The Rugged History and Present of Pankrác | Points of interest

There is a rather simple way to divide Prague’s quarters into three groups. The key? Imagine your average Friday evening — there are hoods where you’d party, then there are those where you’d go to sleep, and then, finally, those located in between, connecting the first two. They are often noisy and hectic, seemingly without structure, and subject to constant change. Take Pankrác, for example: Just during the last century, it has gone through more changes that entire cities see in their whole history.

Pankrác is a part of Prague’s 4th district. It starts at Vyšehrad, up there on the hill, and goes all the way down to Kavčí Hory. The area itself is actually not that large, but Pankrác more than makes up for it in its stately, leonine aesthetics — there’s a famous castle, several skyscrapers, lots of glass everywhere, Prague’s majestic Congress center, and, oh, a towering, infamous maximum security prison. And it’s all bisected by a ginormous roadway.

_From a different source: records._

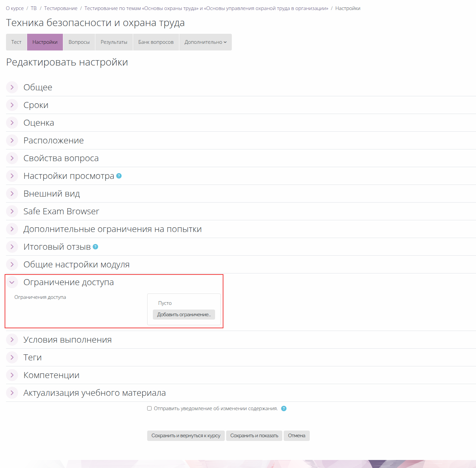476x468 pixels.
Task: Click chevron icon beside Общее section
Action: (12, 87)
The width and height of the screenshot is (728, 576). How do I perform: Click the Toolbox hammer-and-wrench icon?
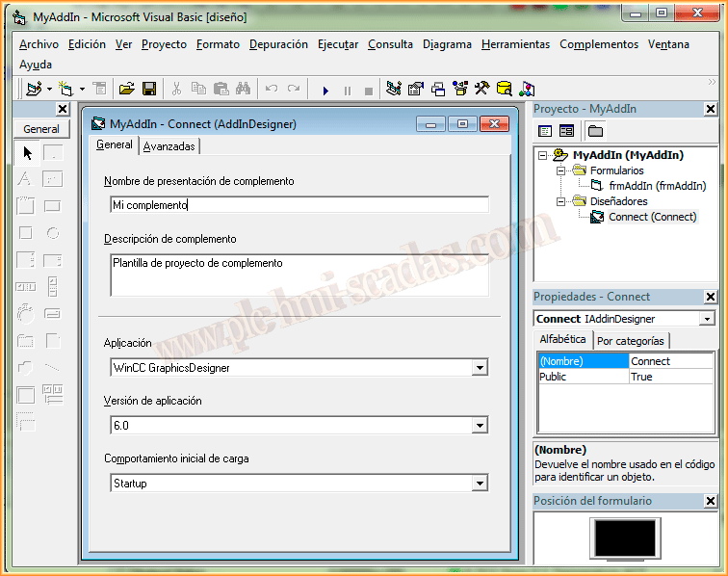481,90

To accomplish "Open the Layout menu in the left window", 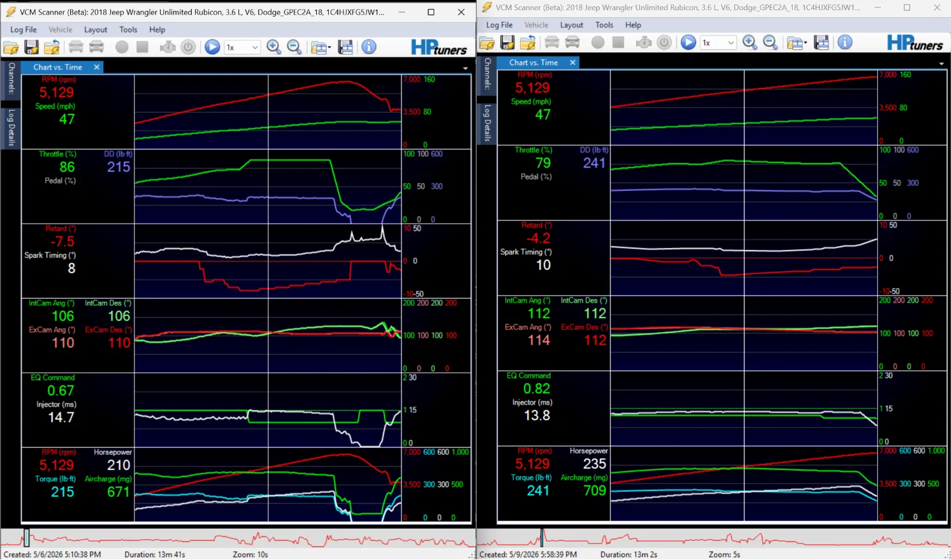I will (x=96, y=29).
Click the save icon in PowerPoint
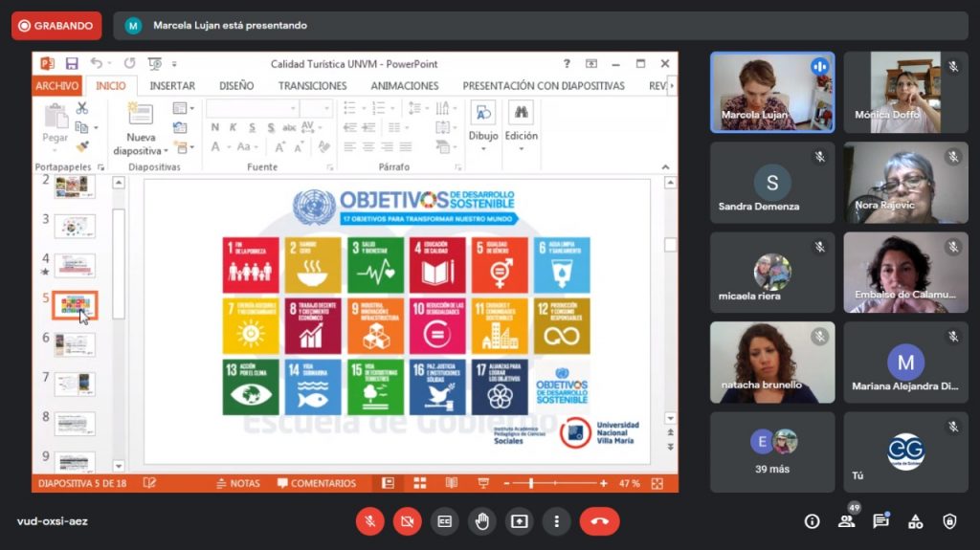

When you first enter Pankrác, you’ll almost immediately realize one ubiquitous detail: As the area is generally flat, spacious, and elevated higher than its surrounding parts, it can get seriously windy up here. “Oh yeah, that’s normal,” muses A, a proud local resident whose family has been living here for generations, while we struggle with the piercing windchill and Boy (our editor) must forget about his commitment to a questionable fashion sense and hold his trucker hat all the time like a dumbass.

The Vyšehrad metro station, situated on the C (red) line, is located above ground, which is rare in Prague; on one side, it’s bordered by Nusle’s famous eponymous ‘suicide bridge’ that overlooks the rugged neighborhood. But here, up on the hill, glass and metal reign supreme. Pankrác has a strategically important position, connecting Prague’s center with the southern outskirts — hence the roadway, marked by not one, but three metro stations: Vyšehrad, Pražského povstání, and Pankrác (a focal point of Pankrác proper).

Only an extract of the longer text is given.